== Record extracts ==
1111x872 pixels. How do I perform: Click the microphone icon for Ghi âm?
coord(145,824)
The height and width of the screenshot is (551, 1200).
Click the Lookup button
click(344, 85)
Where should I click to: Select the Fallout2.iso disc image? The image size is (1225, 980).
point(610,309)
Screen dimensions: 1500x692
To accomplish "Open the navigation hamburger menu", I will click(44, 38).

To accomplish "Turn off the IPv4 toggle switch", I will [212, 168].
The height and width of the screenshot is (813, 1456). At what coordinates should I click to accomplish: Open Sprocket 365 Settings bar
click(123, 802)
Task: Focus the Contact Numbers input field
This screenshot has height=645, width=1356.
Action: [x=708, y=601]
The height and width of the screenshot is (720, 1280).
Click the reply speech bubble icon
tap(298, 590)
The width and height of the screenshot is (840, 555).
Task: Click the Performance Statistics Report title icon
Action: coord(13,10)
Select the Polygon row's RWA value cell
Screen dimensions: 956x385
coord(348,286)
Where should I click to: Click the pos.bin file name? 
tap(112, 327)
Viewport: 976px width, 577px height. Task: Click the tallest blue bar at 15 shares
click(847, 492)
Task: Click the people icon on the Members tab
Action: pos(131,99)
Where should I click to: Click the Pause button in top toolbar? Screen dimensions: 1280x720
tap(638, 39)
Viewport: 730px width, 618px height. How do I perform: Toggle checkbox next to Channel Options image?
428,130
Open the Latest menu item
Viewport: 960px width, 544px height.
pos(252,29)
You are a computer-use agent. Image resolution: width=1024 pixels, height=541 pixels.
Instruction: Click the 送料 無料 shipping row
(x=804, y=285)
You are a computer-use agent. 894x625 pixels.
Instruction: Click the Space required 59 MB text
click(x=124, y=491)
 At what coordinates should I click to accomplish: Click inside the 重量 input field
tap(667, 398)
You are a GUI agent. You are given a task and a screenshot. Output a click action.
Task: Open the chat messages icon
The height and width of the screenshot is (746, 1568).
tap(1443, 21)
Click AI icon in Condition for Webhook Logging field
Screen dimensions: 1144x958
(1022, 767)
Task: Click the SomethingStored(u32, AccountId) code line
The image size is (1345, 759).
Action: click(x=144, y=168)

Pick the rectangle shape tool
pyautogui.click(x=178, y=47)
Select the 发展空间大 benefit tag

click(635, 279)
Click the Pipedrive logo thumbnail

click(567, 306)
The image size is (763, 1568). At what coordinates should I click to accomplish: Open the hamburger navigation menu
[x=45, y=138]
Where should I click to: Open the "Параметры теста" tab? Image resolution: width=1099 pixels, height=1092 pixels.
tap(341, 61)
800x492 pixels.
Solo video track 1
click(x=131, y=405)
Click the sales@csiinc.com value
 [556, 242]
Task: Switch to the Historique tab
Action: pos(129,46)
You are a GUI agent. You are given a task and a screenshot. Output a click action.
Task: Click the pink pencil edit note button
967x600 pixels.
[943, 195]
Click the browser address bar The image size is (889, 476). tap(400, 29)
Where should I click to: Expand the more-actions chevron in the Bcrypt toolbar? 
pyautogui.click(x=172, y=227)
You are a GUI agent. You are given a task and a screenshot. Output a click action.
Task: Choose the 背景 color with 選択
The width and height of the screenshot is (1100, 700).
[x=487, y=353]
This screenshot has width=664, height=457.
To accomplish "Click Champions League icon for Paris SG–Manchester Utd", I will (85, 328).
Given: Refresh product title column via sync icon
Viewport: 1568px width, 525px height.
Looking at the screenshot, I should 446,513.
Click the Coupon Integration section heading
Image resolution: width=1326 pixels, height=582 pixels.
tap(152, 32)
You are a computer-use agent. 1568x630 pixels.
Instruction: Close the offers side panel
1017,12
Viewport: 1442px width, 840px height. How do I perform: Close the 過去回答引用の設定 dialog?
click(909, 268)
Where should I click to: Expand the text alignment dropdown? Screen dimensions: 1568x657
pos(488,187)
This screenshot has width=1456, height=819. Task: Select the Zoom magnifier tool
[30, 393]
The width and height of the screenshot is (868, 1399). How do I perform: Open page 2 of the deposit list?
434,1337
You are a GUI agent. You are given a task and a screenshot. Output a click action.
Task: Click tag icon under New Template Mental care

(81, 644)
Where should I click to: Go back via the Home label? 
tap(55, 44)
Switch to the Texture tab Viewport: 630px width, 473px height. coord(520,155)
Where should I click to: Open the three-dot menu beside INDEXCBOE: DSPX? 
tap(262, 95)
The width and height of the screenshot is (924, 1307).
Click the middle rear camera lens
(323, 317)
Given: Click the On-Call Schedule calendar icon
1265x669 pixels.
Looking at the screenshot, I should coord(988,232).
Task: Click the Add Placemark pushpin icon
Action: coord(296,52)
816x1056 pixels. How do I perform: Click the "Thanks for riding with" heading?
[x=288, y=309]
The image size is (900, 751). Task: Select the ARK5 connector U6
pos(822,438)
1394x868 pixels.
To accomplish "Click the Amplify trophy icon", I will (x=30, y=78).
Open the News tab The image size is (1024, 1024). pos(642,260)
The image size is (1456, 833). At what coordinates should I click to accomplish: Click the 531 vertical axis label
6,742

== Required work ==
Every record above is to be given again precisely.

== Result for this exercise ==
1111x872 pixels. How do I perform: Click the microphone icon for Ghi âm?
coord(145,824)
The height and width of the screenshot is (551, 1200).
Click the Lookup button
click(344, 85)
Where should I click to: Select the Fallout2.iso disc image? The image size is (1225, 980).
point(610,309)
Screen dimensions: 1500x692
To accomplish "Open the navigation hamburger menu", I will click(44, 38).

To accomplish "Turn off the IPv4 toggle switch", I will [212, 168].
The height and width of the screenshot is (813, 1456). At what coordinates should I click to accomplish: Open Sprocket 365 Settings bar
click(123, 802)
Task: Focus the Contact Numbers input field
This screenshot has height=645, width=1356.
Action: [x=708, y=601]
The height and width of the screenshot is (720, 1280).
Click the reply speech bubble icon
tap(298, 590)
The width and height of the screenshot is (840, 555).
Task: Click the Performance Statistics Report title icon
Action: coord(13,10)
Select the Polygon row's RWA value cell
Screen dimensions: 956x385
coord(348,286)
Where should I click to: Click the pos.bin file name? 
tap(112, 327)
Viewport: 976px width, 577px height. Task: Click the tallest blue bar at 15 shares
click(847, 492)
Task: Click the people icon on the Members tab
Action: pos(131,99)
Where should I click to: Click the Pause button in top toolbar? Screen dimensions: 1280x720
tap(638, 39)
Viewport: 730px width, 618px height. How do I perform: Toggle checkbox next to Channel Options image?
428,130
Open the Latest menu item
Viewport: 960px width, 544px height.
pos(252,29)
You are a computer-use agent. Image resolution: width=1024 pixels, height=541 pixels.
Instruction: Click the 送料 無料 shipping row
(x=804, y=285)
You are a computer-use agent. 894x625 pixels.
Instruction: Click the Space required 59 MB text
click(x=124, y=491)
 At what coordinates should I click to accomplish: Click inside the 重量 input field
tap(667, 398)
You are a GUI agent. You are given a task and a screenshot. Output a click action.
Task: Open the chat messages icon
The height and width of the screenshot is (746, 1568).
tap(1443, 21)
Click AI icon in Condition for Webhook Logging field
Screen dimensions: 1144x958
(1022, 767)
Task: Click the SomethingStored(u32, AccountId) code line
The image size is (1345, 759).
Action: click(x=144, y=168)

Pick the rectangle shape tool
pyautogui.click(x=178, y=47)
Select the 发展空间大 benefit tag

click(635, 279)
Click the Pipedrive logo thumbnail

click(567, 306)
The image size is (763, 1568). At what coordinates should I click to accomplish: Open the hamburger navigation menu
[x=45, y=138]
Where should I click to: Open the "Параметры теста" tab? Image resolution: width=1099 pixels, height=1092 pixels.
tap(341, 61)
800x492 pixels.
Solo video track 1
click(x=131, y=405)
Click the sales@csiinc.com value
 [556, 242]
Task: Switch to the Historique tab
Action: pos(129,46)
You are a GUI agent. You are given a task and a screenshot. Output a click action.
Task: Click the pink pencil edit note button
967x600 pixels.
[943, 195]
Click the browser address bar The image size is (889, 476). tap(400, 29)
Where should I click to: Expand the more-actions chevron in the Bcrypt toolbar? 
pyautogui.click(x=172, y=227)
You are a GUI agent. You are given a task and a screenshot. Output a click action.
Task: Choose the 背景 color with 選択
The width and height of the screenshot is (1100, 700).
[x=487, y=353]
This screenshot has width=664, height=457.
To accomplish "Click Champions League icon for Paris SG–Manchester Utd", I will (85, 328).
Given: Refresh product title column via sync icon
Viewport: 1568px width, 525px height.
Looking at the screenshot, I should 446,513.
Click the Coupon Integration section heading
Image resolution: width=1326 pixels, height=582 pixels.
tap(152, 32)
You are a computer-use agent. 1568x630 pixels.
Instruction: Close the offers side panel
1017,12
Viewport: 1442px width, 840px height. How do I perform: Close the 過去回答引用の設定 dialog?
click(909, 268)
Where should I click to: Expand the text alignment dropdown? Screen dimensions: 1568x657
pos(488,187)
This screenshot has width=1456, height=819. Task: Select the Zoom magnifier tool
[30, 393]
The width and height of the screenshot is (868, 1399). How do I perform: Open page 2 of the deposit list?
434,1337
You are a GUI agent. You are given a task and a screenshot. Output a click action.
Task: Click tag icon under New Template Mental care

(81, 644)
Where should I click to: Go back via the Home label? 
tap(55, 44)
Switch to the Texture tab Viewport: 630px width, 473px height. coord(520,155)
Where should I click to: Open the three-dot menu beside INDEXCBOE: DSPX? 
tap(262, 95)
The width and height of the screenshot is (924, 1307).
Click the middle rear camera lens
(323, 317)
Given: Click the On-Call Schedule calendar icon
1265x669 pixels.
Looking at the screenshot, I should coord(988,232).
Task: Click the Add Placemark pushpin icon
Action: coord(296,52)
816x1056 pixels. How do I perform: Click the "Thanks for riding with" heading?
[x=288, y=309]
The image size is (900, 751). Task: Select the ARK5 connector U6
pos(822,438)
1394x868 pixels.
To accomplish "Click the Amplify trophy icon", I will (x=30, y=78).
Open the News tab The image size is (1024, 1024). pos(642,260)
The image size is (1456, 833). At what coordinates should I click to accomplish: Click the 531 vertical axis label
6,742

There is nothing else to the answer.